Work required. Please repeat every entry exactly as given, apart from dropping the images.

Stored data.
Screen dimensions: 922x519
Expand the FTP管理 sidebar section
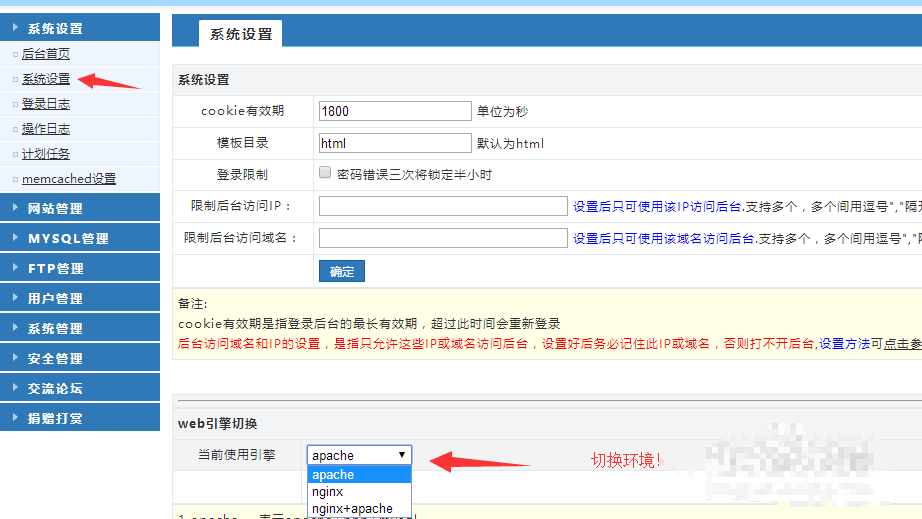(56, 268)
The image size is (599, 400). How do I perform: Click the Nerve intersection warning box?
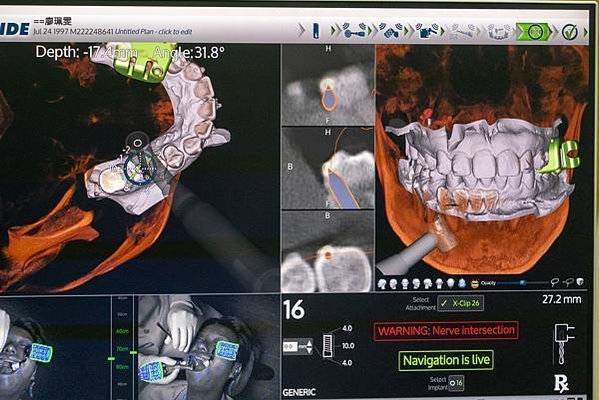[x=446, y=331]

The completed task.
Screen dimensions: 922x519
Expand the FTP管理 sidebar section
(56, 268)
The image size is (599, 400). How do I perform: Click the Nerve intersection warning box?
[x=446, y=331]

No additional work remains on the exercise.